• TRAVAIL DEMANDÉ:
**a.** Recopiez, dans l'extrait sur l'insécurité foncière, le passage allant de « a)     Les agriculteurs » jusqu'à « des nouvelles générations. » inclus.
**b.** Traduisez en anglais la phrase suivante de l'extrait sur l'insécurité foncière : « Nous parlerons d'insécurité foncière lorsque les acteurs n'arrivent pas à faire reconnaître et garantir leurs droits d'accès à la terre. »

4. Acteurs, formes et manifestations de l’insécurité et de la précarité foncière

 

Pour construire la typologie des acteurs, nous avons croisé les principales variables suivantes : l’origine de l’acteur (migrant ou autochtone), le lieu de résidence (ville ou campagne), l’activité dominante pratiquée (agriculture, élevage, etc.) et deux variables secondaires que sont l’âge et le sexe. Nous présentons les différentes populations qui s’approprient l’espace foncier dans cette zone, les formes de précarité foncières qu’elles connaissent et leurs besoins de sécurisation foncière. Les notions de sécurité foncière, d’insécurité foncière et de précarité recouvrent assez souvent une certaine confusion[6]. Dans ce texte, nous désignerons par sécurisation foncière, le processus dynamique par lequel les acteurs tentent dans un contexte donné de faire reconnaître et de garantir leurs droits d’accès à la terre et son contrôle et, par là, stabiliser leurs exploitations agricoles. Nous parlerons d’insécurité foncière lorsque les acteurs n’arrivent pas à faire reconnaître et garantir leurs droits d’accès à la terre. Dans cette situation, les exploitations agricoles sont instables. Les situations de sécurité foncière et d’insécurité foncière dépendent du statut des acteurs (détenteurs de droits coutumiers lignagers permanents, emprunteurs, locataires, etc.).

 

a)     Les agriculteurs

 

Il s’agit des acteurs qui ont l’agriculture comme activité principale. Selon l’origine et le rapport au foncier, deux catégories se dégagent : les autochtones et les migrants. Nous parlerons de ces deux catégories d’acteurs tout en insistant sur le cas des nouvelles générations.

 

a.1. Les agriculteurs autochtones, détenteurs des droits coutumiers d’appropriation foncière

 

Nous entendons ici par « groupe des autochtones », les aînés Bobo qui détiennent le droit traditionnel d’appropriation foncière. Les recherches historiques menées dans la région attestent en effet, que ce sont les Bobo qui seraient autochtones de l’Ouest du Burkina Faso[7]. Ils sont chefs de village, de terre ou de lignage et ont installé successivement les différentes vagues de migrants. L’insécurité foncière à leur niveau, c’est la perte de contrôle de la gestion foncière. Les migrants qu’ils ont installés sur leurs terres au fil des années s’émancipent progressivement de l’emprise de la gestion traditionnelle de la terre. Pour ces autochtones, la sécurisation foncière, c’est la reconnaissance du pouvoir traditionnel comme centre de décision et de contrôle de la gestion foncière.

• LIGNES DE DONNÉES:
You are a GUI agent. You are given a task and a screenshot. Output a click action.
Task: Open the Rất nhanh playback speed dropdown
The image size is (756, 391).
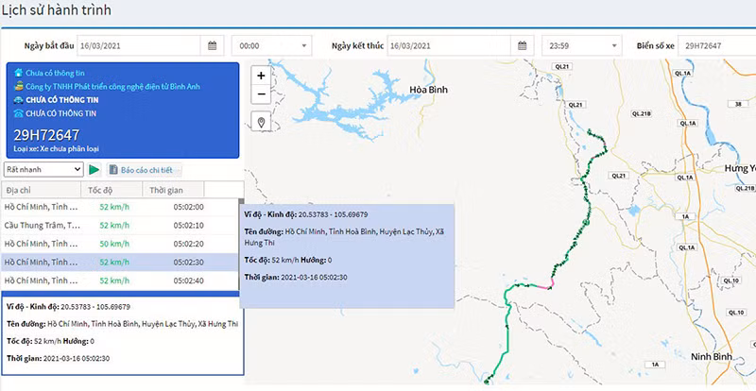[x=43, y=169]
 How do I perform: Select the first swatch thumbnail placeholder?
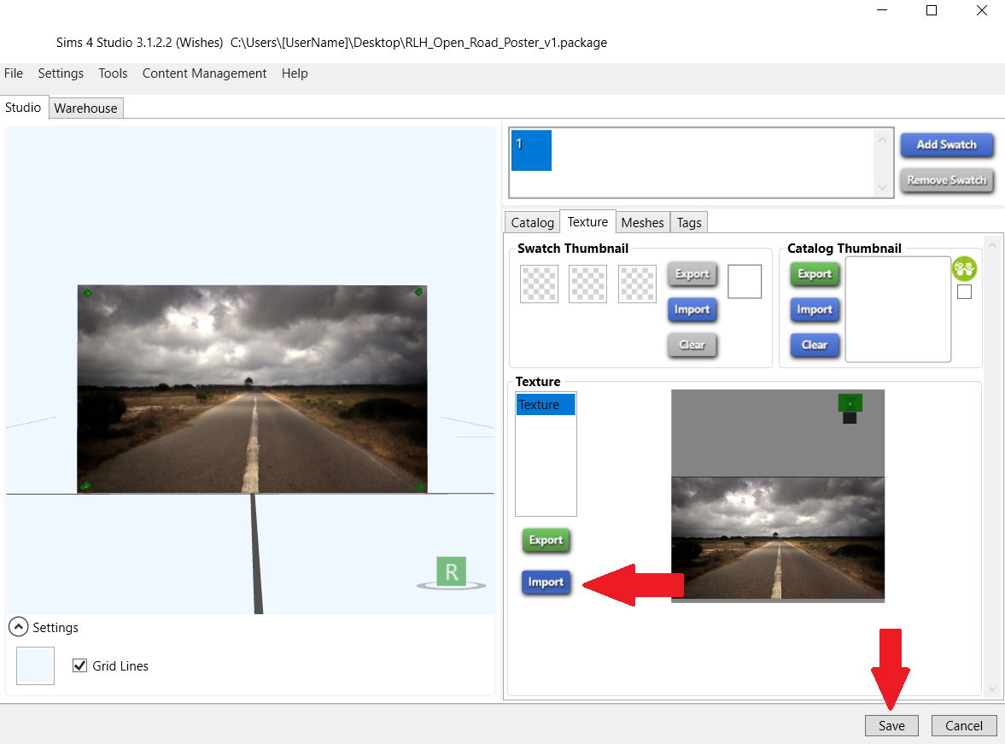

• RÉPONSES DANS L'ORDRE:
**a.**
a)     Les agriculteurs

 

Il s’agit des acteurs qui ont l’agriculture comme activité principale. Selon l’origine et le rapport au foncier, deux catégories se dégagent : les autochtones et les migrants. Nous parlerons de ces deux catégories d’acteurs tout en insistant sur le cas des nouvelles générations.

**b.** We will speak of land insecurity when the actors are unable to have their rights of access to land recognized and guaranteed.